Texte support

Pour les seuls antidépresseurs de la famille du Prozac, Irving Kirsch, professeur de psychologie britannique en a dressé la liste, impressionnante : dysfonctionnement sexuel, insomnie, prise de poids, diarrhées, nausées, somnolence, réactions cutanées, nervosité, anorexie, transpiration…
Plus généralement, lesantidépresseurs entraînent notamment des troubles du sommeil et présentent un risque de suicide accru en début de traitement.Quant aux benzodiazépines, la liste n’en est pas moins longue : somnolence, altération du comportement entraînant des chutes ou accidents (particulièrement lors de la conduite de véhicules), amnésie, troubles de la mémoire, dépendance physique et psychique avec un syndrome de sevrage à l’arrêt…
… et aggravés pour les personnes âgées
De plus, de récentes études suggèrent un lien possible entre benzodiazépines et démences séniles dont la maladie d’Alzheimer.

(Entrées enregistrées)
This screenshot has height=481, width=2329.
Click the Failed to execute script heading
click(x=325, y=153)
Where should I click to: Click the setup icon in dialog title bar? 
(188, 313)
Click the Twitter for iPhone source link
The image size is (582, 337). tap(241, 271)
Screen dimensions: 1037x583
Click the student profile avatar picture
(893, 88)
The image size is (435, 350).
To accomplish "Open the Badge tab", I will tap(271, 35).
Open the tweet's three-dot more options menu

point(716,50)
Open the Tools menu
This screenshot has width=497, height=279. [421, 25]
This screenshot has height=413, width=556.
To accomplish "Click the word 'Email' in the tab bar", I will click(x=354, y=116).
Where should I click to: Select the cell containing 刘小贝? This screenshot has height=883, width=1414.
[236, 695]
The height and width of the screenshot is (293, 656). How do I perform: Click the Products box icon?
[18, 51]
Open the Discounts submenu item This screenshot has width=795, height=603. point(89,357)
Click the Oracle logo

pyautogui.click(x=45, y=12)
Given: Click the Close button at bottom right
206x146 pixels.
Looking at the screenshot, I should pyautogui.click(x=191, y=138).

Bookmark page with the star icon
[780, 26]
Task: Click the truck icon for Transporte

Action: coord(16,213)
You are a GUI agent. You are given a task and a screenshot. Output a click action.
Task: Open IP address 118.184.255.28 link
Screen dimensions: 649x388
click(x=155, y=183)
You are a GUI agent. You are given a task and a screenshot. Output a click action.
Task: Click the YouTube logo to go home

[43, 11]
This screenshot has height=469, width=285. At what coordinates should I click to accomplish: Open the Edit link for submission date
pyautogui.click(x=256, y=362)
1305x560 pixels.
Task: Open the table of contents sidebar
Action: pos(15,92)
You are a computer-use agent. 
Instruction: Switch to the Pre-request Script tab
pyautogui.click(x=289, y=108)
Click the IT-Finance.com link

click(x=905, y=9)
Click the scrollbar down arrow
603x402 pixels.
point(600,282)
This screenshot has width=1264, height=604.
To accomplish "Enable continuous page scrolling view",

Consigne
Poursuivez le texte sur les effets indésirables des antidépresseurs et des benzodiazépines à partir de sa dernière phrase.

Résultat
Face à un tel constat, ces médicaments devraient être prescrits avec beaucoup de prudence d’autant plus pour les personnes âgées qui présentent des risques de chute et des troubles de la mémoire. A l’heure actuelle, les benzodiazépines sont prescrites essentiellement par les médecins généralistes (9 fois sur 10) bien qu’ils ne soient pas formés pour diagnostiquer des pathologies lourdes comme la schizophrénie ou le malade bipolaire.
Du bon usage des psychotropes
Très souvent, les règles basiques d’utilisation de ces comprimés ne sont en effet pas respectées et augmentent ainsi le risque d’effets secondaires jusqu’à poser à l’heure actuelle, de graves problèmes de santé publique.
Alors, connaître ces règles peut améliorer l’effet bénéfique de ces médicaments :
- Les tranquillisants et les somnifères doivent être utilisés durant une période maximale de deux à quatre semaines.
- Les benzodiazépines sont extrêmement difficiles à arrêter et peuvent être responsables d’une baisse de la vigilance, potentialisée par l’alcool. Leur usage ne devrait pas excéder une durée de quatre semaines sous peine de provoquer une dépendance.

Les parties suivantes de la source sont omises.